Objective: Copy the records below word for word, leaving out the pictures.

· · · · · · ·

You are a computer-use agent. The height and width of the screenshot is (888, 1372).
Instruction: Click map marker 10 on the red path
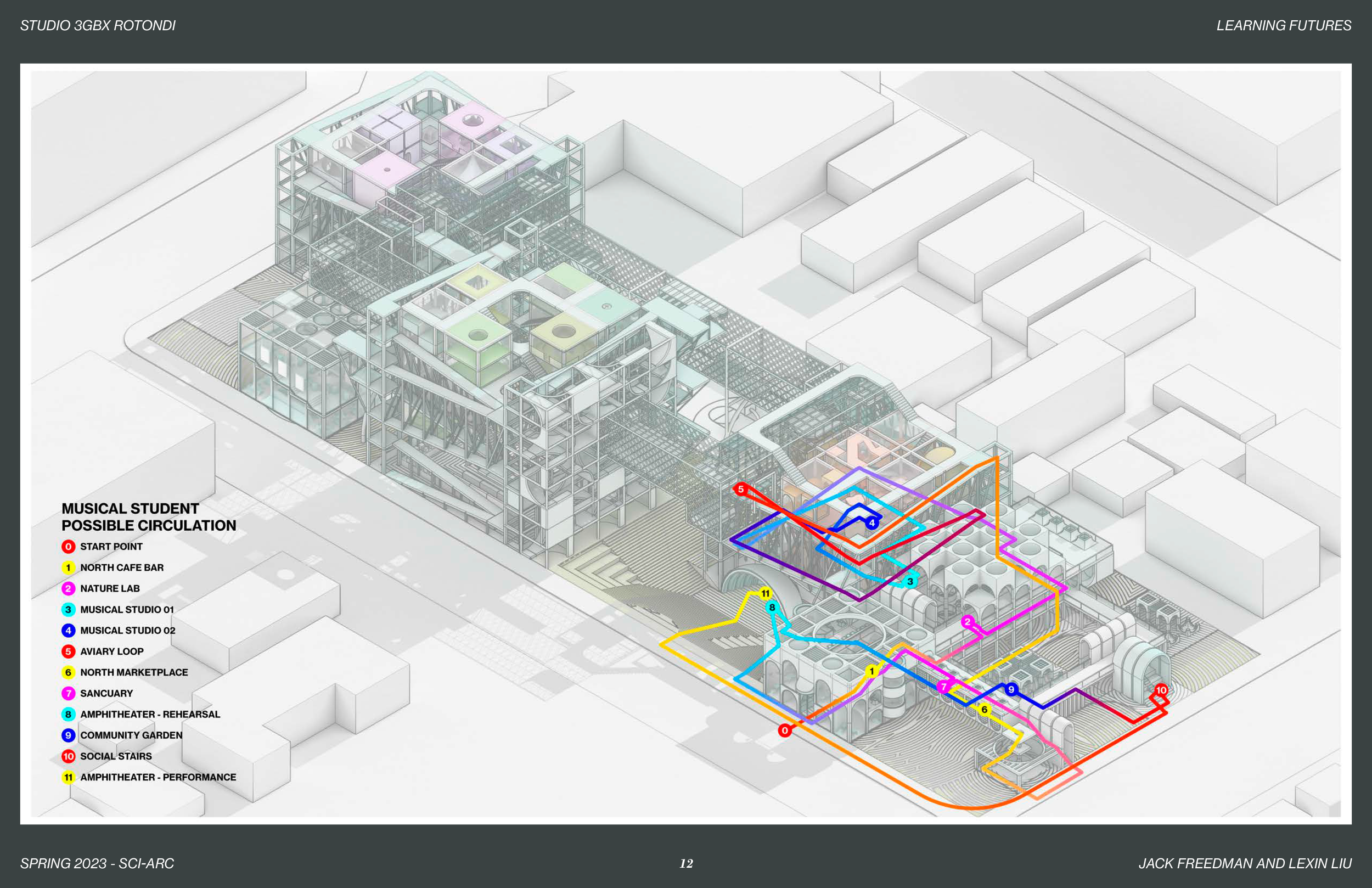point(1161,690)
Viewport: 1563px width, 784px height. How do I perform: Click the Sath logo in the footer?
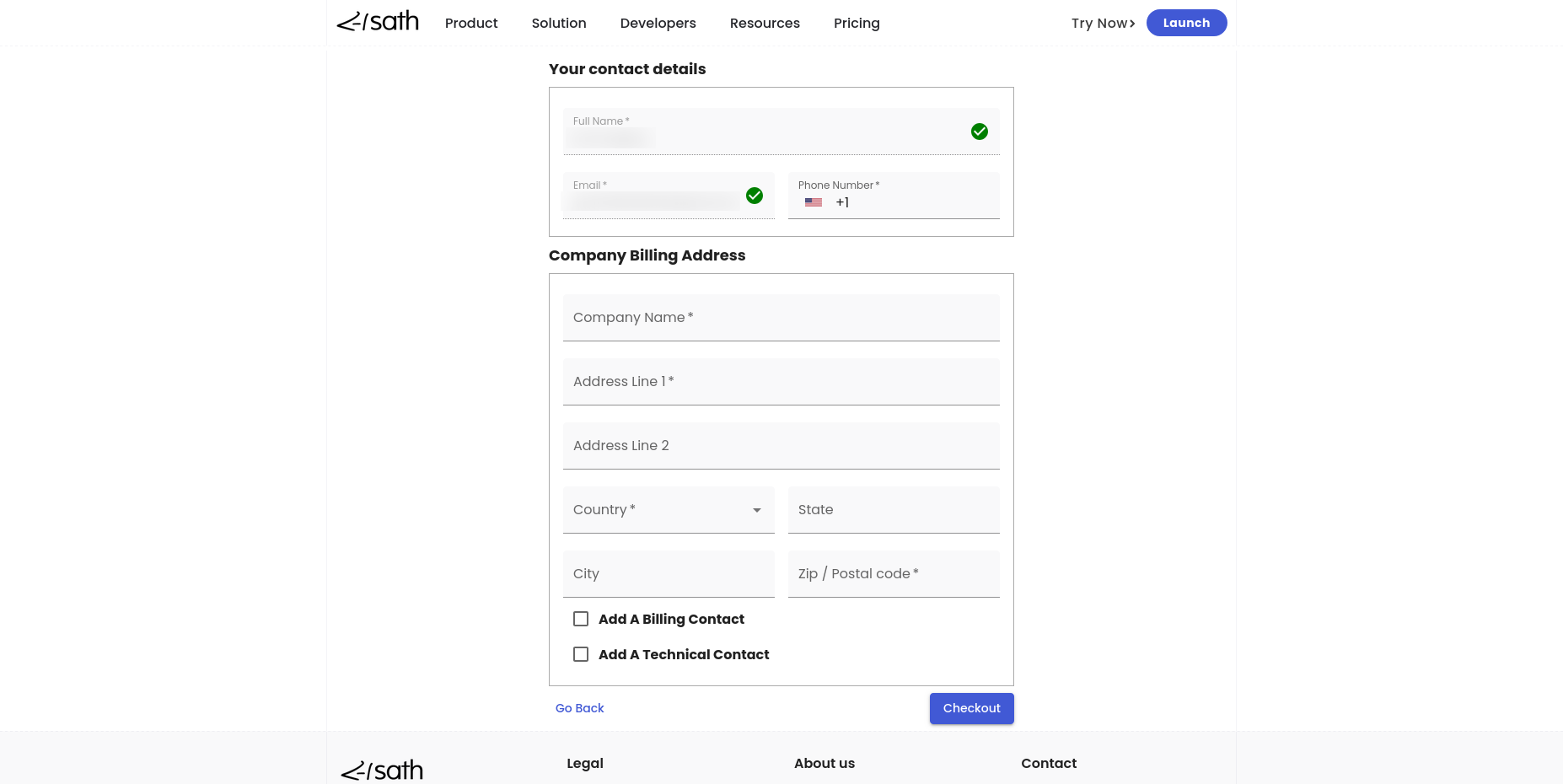pos(382,770)
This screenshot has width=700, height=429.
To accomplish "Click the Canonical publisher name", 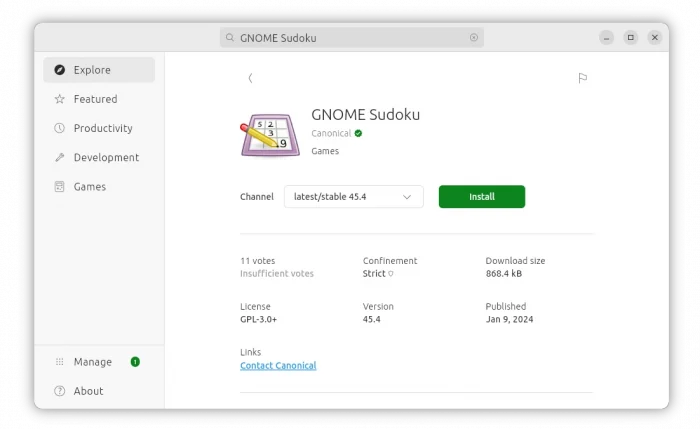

· · · · · · ·

Task solution:
You are a computer-use agent. The height and width of the screenshot is (888, 1372).
Instruction: Click map marker 10 on the red path
point(1161,690)
Viewport: 1563px width, 784px height. How do I perform: Click the Sath logo in the footer?
pos(382,770)
This screenshot has width=700, height=429.
To accomplish "Click the Canonical publisher name", 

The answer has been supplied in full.